Le Festival de
Salzbourg a mis en place une série de concerts appelés « Ouverture
spirituelle », dans le cadre de laquelle il a donné, dans la très belle Kollegienkirche récemment rénovée, un
programme consacré à la deuxième messe de Bruckner, à l’hymne de Hildegard von
Bingen O Jerusalem aurea civitas,
puis à la création d’une commande du Festival, dans le cadre de la série
« Salzburg contemporary », Mansur,
de Samir Odeh-Tamimi. Commencer par un tel programme les festivités de cette
année ouvre réellement l’esprit sur le jardin du savoir, par le grand écart
entre les siècles ici présenté. Entre Hildegard von Bingen (1098-1179) et Samir
Odeh-Tamimi (né en 1970), neuf siècles de musique composent ce jardin, un
siècle de plus entre le dernier compositeur et sa source, Mansur Al-Hallag,
mystique soufi qui vécut de 858 à 922 de notre ère en Iran et en Inde, prêchant
jusqu’aux confins de la Chine. Au milieu, la messe de Bruckner, dans sa deuxième
façon, de 1882, offrait d’autres perspectives encore.
Cette messe sur
laquelle le programme s’ouvrait est composée pour un petit ensemble de vents et
un chœur mixte à huit voix ; elle suit le programme habituel : Kyrie,
Gloria, Credo, Sanctus, Benedictus et Agnus Dei. L’essai publié dans le
programme du soir sous la plume de Paul Sailer-Wlasits rappelait qu’Anton
Bruckner, comme Gustav Mahler ou Johannes Brahms, avait régulièrement fréquenté
le Palais Wittgenstein, dont le fils, Ludwig Wittgenstein (1889-1951), est l’un
des philosophes du langage les plus connus, celui qui montrait les limites du
langage et de la connaissance de l’homme et dont le mysticisme a été récemment
mis en avant comme une donnée centrale de son œuvre. Dans ses Investigations philosophiques, il écrivait
de Bruckner : « Ich könnte von
einem Bild von Picasso sagen, ich sehe es nicht als Menschen… Das ist doch
ähnlich dem : ich war lange nicht im Stande dies als Einheit zu hören,
jetzt aber hör ich’s so… jetzt hör ich’s als Organismus ». Percevoir
l’humanité dans l’unité de l’œuvre, une part de savoir dans les limites du
langage, « Bedeutung ist der Gebrauch »,
la signification correcte est dans l'usage.
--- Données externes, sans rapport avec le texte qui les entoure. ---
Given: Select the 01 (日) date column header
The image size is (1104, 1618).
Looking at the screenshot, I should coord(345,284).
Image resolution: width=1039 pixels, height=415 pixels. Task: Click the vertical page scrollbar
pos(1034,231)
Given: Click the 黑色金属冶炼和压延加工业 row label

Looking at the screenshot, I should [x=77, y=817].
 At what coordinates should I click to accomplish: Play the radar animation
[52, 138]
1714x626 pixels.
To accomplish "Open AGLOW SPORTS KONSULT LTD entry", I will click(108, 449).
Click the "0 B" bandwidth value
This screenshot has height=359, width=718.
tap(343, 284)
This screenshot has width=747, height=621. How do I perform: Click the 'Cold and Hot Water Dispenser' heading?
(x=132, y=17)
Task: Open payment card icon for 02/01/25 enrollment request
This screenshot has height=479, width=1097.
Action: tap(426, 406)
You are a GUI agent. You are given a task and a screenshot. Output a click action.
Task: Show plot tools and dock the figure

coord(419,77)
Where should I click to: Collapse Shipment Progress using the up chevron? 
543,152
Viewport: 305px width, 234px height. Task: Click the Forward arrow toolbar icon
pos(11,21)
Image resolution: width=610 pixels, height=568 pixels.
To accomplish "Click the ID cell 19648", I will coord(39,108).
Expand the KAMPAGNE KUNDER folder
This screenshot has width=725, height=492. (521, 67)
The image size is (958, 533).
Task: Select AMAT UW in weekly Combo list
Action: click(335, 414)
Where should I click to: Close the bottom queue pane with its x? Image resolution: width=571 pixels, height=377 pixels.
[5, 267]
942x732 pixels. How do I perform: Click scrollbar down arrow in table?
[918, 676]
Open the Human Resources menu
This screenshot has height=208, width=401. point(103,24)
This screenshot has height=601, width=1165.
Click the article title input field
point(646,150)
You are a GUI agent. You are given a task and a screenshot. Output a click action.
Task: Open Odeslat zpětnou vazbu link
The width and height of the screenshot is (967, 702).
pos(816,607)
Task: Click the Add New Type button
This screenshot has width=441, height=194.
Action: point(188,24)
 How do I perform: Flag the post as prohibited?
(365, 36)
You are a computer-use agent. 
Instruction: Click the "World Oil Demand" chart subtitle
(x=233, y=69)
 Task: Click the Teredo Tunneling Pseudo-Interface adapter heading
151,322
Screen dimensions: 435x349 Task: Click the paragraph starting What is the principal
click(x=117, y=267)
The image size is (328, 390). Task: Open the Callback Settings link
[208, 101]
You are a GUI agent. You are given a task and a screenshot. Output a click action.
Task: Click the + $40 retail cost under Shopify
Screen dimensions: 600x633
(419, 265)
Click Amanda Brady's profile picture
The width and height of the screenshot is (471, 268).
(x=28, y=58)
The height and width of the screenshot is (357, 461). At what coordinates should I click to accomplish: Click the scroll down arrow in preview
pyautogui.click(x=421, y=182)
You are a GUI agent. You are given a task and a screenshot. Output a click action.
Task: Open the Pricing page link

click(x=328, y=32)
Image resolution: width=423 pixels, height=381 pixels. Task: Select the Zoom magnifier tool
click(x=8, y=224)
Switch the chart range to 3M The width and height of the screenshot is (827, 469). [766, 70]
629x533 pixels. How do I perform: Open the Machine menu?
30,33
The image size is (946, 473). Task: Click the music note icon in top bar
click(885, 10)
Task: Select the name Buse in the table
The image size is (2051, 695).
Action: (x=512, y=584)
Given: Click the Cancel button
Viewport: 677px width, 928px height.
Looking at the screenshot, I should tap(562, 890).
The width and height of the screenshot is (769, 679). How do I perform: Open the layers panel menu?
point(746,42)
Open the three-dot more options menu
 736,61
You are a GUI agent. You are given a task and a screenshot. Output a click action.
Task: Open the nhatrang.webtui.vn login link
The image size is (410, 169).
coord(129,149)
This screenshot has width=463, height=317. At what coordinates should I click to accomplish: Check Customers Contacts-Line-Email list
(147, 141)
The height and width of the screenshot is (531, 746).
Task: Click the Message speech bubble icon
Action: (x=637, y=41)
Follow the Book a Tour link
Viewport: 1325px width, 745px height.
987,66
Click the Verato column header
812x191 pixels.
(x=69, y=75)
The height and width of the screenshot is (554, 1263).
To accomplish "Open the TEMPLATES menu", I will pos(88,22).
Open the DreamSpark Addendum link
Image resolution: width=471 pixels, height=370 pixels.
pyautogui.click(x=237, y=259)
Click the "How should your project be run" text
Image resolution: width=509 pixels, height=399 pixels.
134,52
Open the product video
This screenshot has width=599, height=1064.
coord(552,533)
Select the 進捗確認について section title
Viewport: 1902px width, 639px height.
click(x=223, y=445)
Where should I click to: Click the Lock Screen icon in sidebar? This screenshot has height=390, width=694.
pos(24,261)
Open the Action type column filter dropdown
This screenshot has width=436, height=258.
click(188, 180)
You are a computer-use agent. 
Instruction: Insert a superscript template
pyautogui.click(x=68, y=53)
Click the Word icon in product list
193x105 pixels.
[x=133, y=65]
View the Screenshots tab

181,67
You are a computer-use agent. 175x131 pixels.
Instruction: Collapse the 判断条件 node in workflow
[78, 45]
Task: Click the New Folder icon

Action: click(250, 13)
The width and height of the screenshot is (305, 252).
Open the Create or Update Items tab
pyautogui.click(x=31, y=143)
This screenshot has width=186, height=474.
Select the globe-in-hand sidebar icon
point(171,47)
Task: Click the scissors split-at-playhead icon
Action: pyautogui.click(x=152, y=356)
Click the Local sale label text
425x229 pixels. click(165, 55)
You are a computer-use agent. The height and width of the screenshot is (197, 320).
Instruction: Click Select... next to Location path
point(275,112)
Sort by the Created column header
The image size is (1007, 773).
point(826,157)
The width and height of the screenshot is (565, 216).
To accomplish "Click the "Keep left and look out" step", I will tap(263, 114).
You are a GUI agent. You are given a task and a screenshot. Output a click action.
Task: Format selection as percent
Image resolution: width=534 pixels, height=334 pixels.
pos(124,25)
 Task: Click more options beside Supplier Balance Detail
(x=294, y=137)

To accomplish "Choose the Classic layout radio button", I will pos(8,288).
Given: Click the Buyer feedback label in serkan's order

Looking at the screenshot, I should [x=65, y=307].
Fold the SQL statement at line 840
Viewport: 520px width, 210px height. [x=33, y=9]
La Messe
donnée ce soir avait été créée lors de la consécration de la nouvelle chapelle
votive de la Cathédrale de Linz, en 1869, avant d’être revue, comme souvent les
œuvres de Bruckner, en 1882. Puisant son inspiration dans les chants
grégoriens, ce qui s’entend surtout dans la polyphonie du Kyrie ou dans l’Agnus
Dei, comme dans les œuvres de Palestrina, pour le Sanctus et le thème de
l’Agnus Dei, Bruckner établit des ponts entre les âges du christianisme et de
la musique. Perçu dans sa dimension de musicien d’église comme un mystique ou
un musicien de Dieu, il commença à être vu au 20ème siècle comme un
Palestrina moderne, notamment dans les termes de Max Auer, qui tendait à contextualiser
le discours brucknérien en lien avec les écoles de la Renaissance italienne. Emplissant
la première partie de concert d’un son plein, sous des voûtes à la
réverbération importante, les membres du Chœur et de l’Orchestre symphonique de
la Radio bavaroise offraient, sous la direction de Rupert Huber, une lecture
dont la signification correcte est sans doute à rechercher dans son usage
universel des cultures musicales. Bien connu dans sa maîtrise des grandes
formes symphoniques aux effectifs imposants, Bruckner sait se montrer plus
simple lorsqu’il parle à (ou de) Dieu, trouvant une part au moins de la
signification correcte du langage de la messe dans l’usage constant des grandes
orgues ecclésiales.
Avec l’Hymne à
Jérusalem de Hildegard von Bingen, l’on touchait une dimension céleste. Un
chœur a capella placé à l’étage de l’Orgue, hors de vue, faisait descendre sur
l’assistance un chant envoûtant. Visionnaire et compositrice du 12ème
siècle, Hildegard von Bingen se voyait comme « Posaune Gottes », la trompette de Dieu, et sans doute
aurait-elle pu prendre à son compte cette remarque de Nietzsche, formulée bien
plus tard, selon laquelle « Gott hat
uns die Musik gegeben, damit wir erstens, durch sie nach oben geleitet werden ».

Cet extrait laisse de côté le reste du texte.